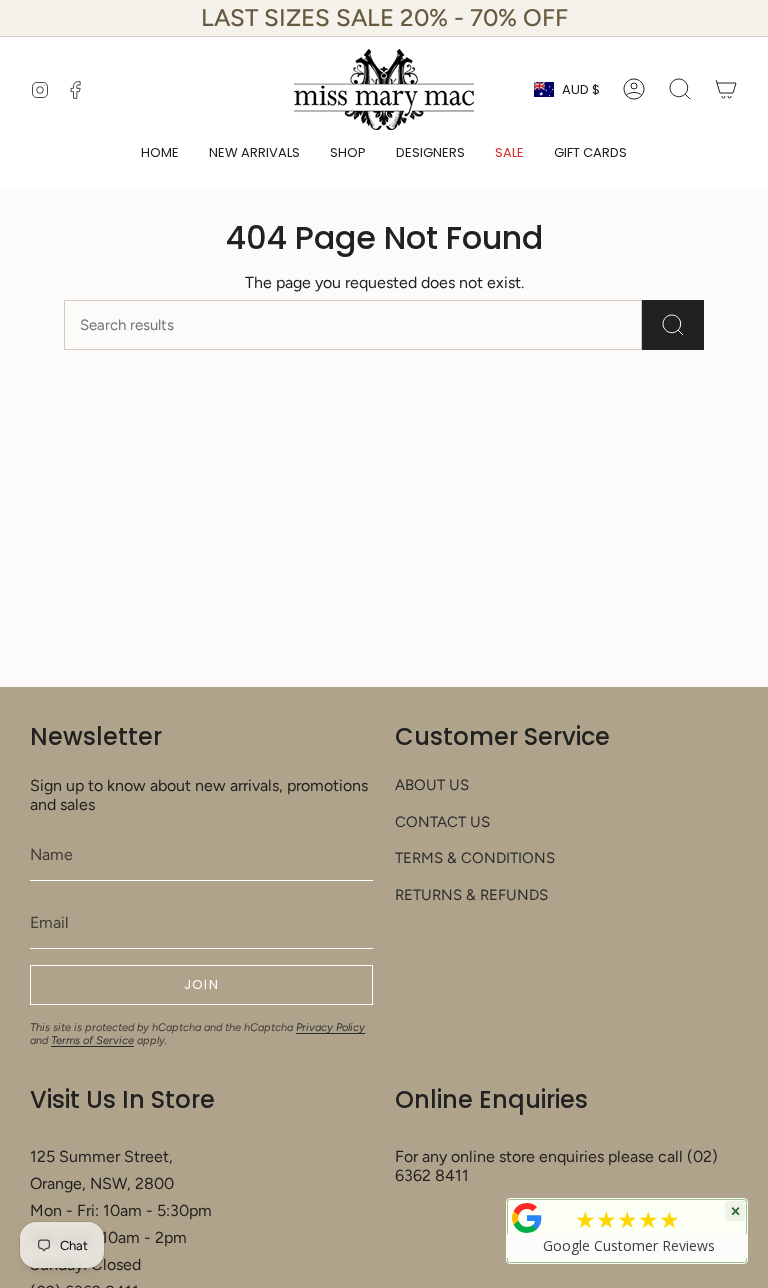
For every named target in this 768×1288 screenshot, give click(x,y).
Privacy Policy (330, 1027)
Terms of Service (92, 1040)
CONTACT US (442, 822)
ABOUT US (432, 785)
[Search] (673, 325)
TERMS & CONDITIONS (475, 858)
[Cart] (726, 89)
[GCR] (527, 1218)
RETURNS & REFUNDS (471, 895)
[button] (348, 154)
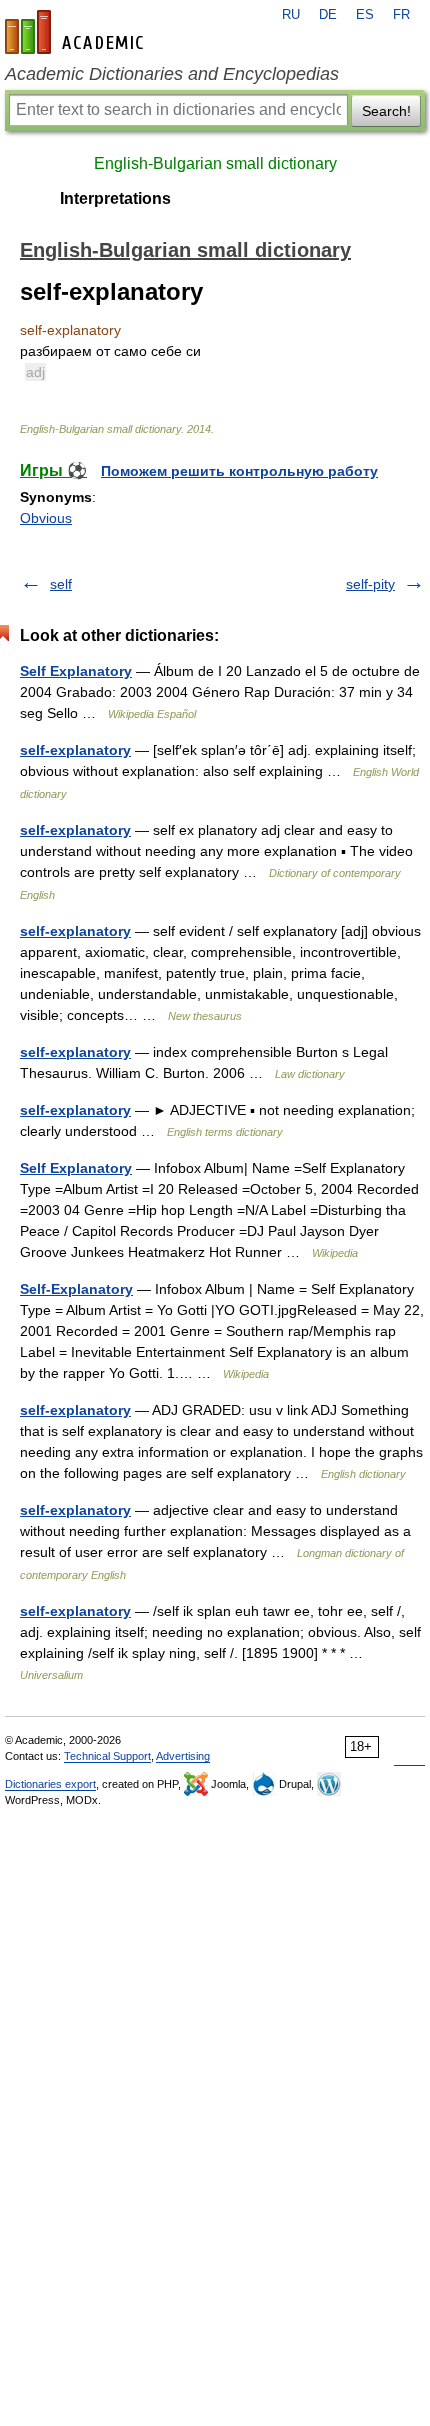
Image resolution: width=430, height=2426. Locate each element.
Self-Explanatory (76, 1289)
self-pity (370, 584)
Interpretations (115, 198)
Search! (386, 111)
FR (401, 15)
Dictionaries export (50, 1784)
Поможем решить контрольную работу (239, 471)
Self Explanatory (76, 671)
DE (328, 15)
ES (365, 15)
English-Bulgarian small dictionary (215, 163)
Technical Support (107, 1756)
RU (291, 15)
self (61, 584)
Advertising (183, 1756)
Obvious (46, 518)
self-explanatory (75, 750)
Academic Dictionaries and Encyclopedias (172, 74)
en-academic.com (77, 32)
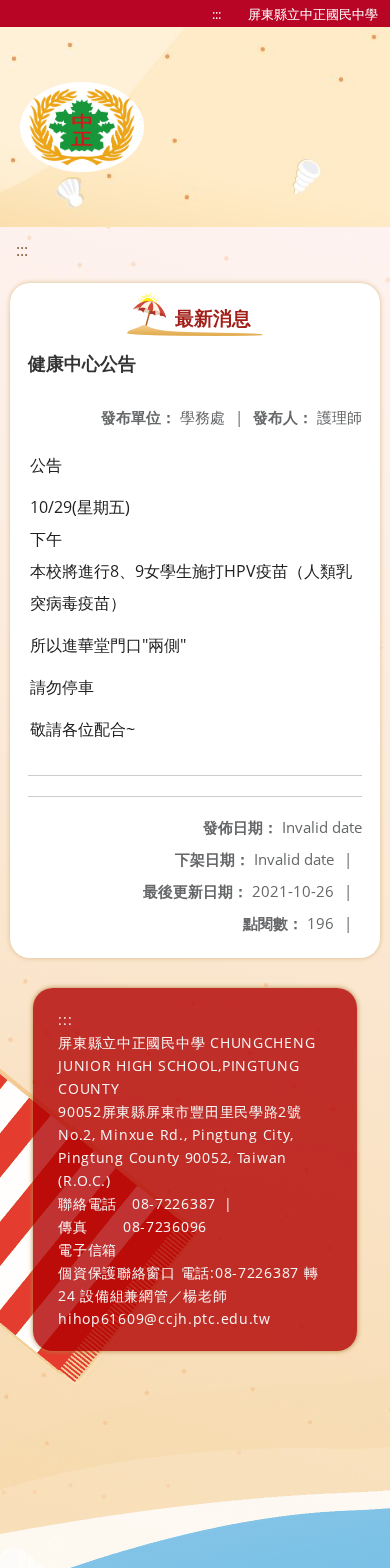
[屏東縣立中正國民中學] (82, 127)
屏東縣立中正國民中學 (313, 14)
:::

★ ★ ★ ★ ★

# WHAT TO PRODUCE
Copy out nothing but text: transcribe the listing exactly and skip each picture.

# RESULT OF THE EXERCISE
For every named target in this 768×1288 screenshot, give click(x,y).
Privacy Policy (330, 1027)
Terms of Service (92, 1040)
CONTACT US (442, 822)
ABOUT US (432, 785)
[Search] (673, 325)
TERMS & CONDITIONS (475, 858)
[Cart] (726, 89)
[GCR] (527, 1218)
RETURNS & REFUNDS (471, 895)
[button] (348, 154)
Image resolution: width=430, height=2426. Locate each element.
Self-Explanatory (76, 1289)
self-pity (370, 584)
Interpretations (115, 198)
Search! (386, 111)
FR (401, 15)
Dictionaries export (50, 1784)
Поможем решить контрольную работу (239, 471)
Self Explanatory (76, 671)
DE (328, 15)
ES (365, 15)
English-Bulgarian small dictionary (215, 163)
Technical Support (107, 1756)
RU (291, 15)
self (61, 584)
Advertising (183, 1756)
Obvious (46, 518)
self-explanatory (75, 750)
Academic Dictionaries and Encyclopedias (172, 74)
en-academic.com (77, 32)
[屏東縣立中正國民中學] (82, 127)
屏東縣立中正國民中學 (313, 14)
:::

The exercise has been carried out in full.